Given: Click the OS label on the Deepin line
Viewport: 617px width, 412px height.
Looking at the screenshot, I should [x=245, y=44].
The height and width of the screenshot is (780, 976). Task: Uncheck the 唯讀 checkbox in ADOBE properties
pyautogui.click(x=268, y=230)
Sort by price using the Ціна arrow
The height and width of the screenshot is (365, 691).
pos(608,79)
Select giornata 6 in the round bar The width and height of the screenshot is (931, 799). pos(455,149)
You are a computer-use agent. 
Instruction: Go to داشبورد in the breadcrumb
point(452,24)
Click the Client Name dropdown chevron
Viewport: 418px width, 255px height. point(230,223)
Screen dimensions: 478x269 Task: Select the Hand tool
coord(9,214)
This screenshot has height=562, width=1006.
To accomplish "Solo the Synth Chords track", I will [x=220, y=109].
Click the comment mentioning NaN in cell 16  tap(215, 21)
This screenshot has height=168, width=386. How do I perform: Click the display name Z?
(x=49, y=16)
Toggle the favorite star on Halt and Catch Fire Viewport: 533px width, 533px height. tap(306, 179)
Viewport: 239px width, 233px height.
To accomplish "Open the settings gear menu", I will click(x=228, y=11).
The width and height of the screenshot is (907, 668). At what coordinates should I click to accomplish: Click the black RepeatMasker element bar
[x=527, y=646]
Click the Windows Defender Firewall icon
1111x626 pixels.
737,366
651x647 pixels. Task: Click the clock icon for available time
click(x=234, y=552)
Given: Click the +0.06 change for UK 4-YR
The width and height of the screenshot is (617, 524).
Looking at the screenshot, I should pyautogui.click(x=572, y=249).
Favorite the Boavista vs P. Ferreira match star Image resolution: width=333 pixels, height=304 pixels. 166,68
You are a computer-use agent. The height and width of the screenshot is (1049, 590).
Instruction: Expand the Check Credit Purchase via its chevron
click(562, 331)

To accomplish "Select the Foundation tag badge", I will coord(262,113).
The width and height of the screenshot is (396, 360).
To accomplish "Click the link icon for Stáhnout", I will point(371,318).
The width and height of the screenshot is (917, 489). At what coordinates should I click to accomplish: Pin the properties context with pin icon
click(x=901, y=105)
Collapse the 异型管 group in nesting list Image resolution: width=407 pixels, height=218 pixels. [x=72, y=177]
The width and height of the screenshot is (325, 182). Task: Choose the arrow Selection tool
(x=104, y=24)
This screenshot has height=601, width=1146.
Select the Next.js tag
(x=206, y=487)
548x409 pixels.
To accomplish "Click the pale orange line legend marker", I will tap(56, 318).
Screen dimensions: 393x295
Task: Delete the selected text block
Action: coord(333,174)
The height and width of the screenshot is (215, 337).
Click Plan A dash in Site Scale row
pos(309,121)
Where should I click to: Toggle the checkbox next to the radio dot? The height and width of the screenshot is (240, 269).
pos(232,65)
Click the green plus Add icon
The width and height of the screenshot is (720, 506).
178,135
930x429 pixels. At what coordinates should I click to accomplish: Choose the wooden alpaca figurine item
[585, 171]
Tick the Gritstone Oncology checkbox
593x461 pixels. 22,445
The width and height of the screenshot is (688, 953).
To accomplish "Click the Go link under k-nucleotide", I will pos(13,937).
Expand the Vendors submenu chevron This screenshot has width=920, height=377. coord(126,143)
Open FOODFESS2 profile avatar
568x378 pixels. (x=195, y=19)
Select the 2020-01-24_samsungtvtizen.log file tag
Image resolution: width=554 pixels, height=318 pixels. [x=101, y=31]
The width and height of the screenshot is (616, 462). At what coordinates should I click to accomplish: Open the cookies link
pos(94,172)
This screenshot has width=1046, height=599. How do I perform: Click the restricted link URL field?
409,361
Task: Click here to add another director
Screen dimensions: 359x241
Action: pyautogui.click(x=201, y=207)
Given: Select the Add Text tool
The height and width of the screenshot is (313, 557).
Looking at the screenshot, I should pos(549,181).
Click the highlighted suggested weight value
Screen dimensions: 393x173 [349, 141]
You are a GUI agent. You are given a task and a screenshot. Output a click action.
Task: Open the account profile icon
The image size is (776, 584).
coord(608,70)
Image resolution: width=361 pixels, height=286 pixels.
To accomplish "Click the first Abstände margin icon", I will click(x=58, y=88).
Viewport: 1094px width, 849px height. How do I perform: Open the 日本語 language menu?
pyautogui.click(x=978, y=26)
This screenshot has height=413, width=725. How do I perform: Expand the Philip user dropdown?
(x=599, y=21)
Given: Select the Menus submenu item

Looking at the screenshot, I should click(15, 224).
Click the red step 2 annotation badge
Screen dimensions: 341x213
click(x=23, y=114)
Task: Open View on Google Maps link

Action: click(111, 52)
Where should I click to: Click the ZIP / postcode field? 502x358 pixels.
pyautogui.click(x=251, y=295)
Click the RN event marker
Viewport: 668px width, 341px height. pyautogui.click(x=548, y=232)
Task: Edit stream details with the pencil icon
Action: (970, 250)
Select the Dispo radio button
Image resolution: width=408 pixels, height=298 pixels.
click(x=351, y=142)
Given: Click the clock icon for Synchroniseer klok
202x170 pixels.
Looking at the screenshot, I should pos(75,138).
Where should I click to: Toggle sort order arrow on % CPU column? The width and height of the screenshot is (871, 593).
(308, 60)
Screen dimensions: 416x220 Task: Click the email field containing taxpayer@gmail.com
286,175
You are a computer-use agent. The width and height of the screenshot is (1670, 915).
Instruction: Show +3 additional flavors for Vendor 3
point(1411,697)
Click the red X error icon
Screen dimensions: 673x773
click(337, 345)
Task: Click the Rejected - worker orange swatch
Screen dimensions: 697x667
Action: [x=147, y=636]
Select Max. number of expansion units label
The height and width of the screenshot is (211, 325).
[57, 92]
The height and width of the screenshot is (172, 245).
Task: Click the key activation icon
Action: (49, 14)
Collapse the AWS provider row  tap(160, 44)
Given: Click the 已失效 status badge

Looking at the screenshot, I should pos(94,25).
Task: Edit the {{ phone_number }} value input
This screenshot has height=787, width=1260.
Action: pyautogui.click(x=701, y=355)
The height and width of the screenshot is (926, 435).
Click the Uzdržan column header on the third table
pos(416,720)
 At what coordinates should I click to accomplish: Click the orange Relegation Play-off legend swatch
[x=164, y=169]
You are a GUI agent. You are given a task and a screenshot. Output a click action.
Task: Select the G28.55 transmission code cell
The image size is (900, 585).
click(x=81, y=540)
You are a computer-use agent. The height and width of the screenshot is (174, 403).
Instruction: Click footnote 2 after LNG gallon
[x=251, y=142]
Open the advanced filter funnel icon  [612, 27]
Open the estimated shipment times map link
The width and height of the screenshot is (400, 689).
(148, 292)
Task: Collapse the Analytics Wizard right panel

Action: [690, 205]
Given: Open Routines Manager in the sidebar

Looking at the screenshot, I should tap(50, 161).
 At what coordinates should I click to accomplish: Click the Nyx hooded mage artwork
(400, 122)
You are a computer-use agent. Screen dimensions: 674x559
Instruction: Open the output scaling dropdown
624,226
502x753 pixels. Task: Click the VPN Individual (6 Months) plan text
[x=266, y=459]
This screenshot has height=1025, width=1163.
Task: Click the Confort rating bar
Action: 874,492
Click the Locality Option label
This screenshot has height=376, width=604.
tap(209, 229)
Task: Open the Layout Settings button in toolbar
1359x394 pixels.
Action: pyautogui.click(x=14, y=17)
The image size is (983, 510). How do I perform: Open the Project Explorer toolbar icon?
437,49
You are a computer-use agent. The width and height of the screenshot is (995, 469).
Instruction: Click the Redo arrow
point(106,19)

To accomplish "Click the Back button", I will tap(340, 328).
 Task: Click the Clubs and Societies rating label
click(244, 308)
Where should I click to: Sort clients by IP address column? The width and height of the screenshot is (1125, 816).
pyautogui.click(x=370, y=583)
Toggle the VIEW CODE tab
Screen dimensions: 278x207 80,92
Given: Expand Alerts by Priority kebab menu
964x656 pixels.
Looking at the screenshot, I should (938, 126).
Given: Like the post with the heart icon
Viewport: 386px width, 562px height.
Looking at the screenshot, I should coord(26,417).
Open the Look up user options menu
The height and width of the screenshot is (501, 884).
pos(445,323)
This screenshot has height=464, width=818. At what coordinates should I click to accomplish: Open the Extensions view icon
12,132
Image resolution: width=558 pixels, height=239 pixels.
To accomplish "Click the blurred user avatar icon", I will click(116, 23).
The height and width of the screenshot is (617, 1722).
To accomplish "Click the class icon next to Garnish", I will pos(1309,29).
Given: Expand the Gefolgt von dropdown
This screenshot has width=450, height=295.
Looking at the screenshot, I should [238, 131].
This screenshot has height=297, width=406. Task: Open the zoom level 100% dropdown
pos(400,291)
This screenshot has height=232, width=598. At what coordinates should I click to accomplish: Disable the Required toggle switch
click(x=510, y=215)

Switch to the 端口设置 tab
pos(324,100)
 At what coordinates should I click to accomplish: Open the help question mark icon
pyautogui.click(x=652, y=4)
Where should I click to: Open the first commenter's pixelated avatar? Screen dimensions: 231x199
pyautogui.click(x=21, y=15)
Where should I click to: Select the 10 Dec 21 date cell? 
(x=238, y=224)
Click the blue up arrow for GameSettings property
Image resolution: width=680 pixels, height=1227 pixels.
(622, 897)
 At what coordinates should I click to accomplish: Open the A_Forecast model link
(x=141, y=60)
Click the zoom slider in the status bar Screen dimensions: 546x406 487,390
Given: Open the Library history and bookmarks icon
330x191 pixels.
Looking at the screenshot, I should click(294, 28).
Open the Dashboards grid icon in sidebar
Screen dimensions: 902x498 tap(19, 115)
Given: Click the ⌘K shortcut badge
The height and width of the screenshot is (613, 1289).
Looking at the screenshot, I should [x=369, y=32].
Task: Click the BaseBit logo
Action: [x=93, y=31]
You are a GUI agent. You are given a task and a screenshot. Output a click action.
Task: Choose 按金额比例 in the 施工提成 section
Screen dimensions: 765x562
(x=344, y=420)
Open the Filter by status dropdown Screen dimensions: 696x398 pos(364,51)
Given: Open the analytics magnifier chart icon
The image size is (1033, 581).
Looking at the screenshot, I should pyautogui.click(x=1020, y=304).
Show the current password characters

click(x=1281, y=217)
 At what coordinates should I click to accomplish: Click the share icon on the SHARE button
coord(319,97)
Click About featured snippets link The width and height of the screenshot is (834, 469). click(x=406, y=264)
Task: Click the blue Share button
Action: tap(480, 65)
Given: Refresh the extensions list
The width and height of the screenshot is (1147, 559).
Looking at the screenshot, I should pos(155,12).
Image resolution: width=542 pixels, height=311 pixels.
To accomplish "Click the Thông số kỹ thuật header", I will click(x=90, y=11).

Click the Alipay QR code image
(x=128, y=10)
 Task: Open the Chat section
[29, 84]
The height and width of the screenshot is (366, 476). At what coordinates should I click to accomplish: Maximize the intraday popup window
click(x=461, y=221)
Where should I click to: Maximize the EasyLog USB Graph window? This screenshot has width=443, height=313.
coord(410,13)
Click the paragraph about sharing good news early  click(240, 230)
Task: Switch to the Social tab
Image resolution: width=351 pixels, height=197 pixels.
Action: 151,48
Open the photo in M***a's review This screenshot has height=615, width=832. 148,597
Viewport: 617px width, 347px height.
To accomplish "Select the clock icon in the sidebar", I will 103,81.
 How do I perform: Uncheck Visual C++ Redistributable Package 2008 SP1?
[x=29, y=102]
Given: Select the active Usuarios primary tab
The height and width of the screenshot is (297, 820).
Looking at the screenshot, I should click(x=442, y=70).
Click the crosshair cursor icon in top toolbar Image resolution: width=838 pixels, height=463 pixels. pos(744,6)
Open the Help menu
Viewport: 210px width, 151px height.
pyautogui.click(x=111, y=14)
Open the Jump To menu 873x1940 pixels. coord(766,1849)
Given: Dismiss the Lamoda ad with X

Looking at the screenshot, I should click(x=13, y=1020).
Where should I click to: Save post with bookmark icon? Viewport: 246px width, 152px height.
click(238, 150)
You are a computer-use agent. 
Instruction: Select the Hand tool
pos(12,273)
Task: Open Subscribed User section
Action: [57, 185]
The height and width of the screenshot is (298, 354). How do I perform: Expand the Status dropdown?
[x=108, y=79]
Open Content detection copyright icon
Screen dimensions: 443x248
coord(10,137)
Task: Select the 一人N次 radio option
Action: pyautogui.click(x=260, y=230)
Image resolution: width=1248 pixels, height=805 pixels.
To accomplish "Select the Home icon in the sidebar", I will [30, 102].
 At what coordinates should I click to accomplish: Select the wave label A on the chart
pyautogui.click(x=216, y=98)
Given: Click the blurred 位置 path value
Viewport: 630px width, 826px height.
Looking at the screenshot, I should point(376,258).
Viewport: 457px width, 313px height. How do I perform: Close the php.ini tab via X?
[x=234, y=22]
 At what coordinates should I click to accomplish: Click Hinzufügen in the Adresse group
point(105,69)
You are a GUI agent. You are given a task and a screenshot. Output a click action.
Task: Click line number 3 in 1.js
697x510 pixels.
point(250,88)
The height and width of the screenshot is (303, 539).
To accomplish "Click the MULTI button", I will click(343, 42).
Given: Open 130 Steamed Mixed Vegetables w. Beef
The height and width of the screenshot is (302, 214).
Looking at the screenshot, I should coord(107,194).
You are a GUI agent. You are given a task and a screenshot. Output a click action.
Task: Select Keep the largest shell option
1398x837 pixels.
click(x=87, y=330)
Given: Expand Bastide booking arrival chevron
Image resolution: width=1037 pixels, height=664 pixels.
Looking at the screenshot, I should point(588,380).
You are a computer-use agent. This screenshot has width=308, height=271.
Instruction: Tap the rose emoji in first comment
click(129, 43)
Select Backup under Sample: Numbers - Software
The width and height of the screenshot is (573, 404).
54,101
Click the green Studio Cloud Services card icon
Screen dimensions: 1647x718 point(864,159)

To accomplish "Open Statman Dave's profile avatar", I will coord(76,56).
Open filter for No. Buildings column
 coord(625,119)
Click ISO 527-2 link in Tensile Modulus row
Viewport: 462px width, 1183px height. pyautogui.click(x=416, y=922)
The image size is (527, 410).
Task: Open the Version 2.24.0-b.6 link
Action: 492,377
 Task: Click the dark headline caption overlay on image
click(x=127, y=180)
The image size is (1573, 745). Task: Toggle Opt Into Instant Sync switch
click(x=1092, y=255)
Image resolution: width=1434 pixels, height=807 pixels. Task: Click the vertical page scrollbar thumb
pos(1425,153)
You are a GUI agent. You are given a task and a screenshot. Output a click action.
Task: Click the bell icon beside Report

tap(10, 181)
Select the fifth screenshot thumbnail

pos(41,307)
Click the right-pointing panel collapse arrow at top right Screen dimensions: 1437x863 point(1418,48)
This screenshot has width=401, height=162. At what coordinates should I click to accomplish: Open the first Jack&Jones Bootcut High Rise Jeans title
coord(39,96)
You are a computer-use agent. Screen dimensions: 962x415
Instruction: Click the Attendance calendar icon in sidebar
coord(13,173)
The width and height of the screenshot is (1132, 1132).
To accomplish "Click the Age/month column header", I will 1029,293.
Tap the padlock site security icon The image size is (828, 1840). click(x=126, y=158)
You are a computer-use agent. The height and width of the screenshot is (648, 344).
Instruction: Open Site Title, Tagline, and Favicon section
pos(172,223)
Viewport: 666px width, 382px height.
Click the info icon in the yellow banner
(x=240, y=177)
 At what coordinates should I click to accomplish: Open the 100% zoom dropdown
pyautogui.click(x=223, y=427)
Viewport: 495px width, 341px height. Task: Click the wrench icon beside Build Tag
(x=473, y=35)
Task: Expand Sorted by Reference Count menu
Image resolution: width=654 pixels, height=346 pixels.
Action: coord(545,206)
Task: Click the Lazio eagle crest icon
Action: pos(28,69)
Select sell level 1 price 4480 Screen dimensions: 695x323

────────────────────

From the entries above, show each line that includes the string "list".

ANSWER TO THIS PROBLEM:
Collapse the 异型管 group in nesting list Image resolution: width=407 pixels, height=218 pixels. [x=72, y=177]
Given: Refresh the extensions list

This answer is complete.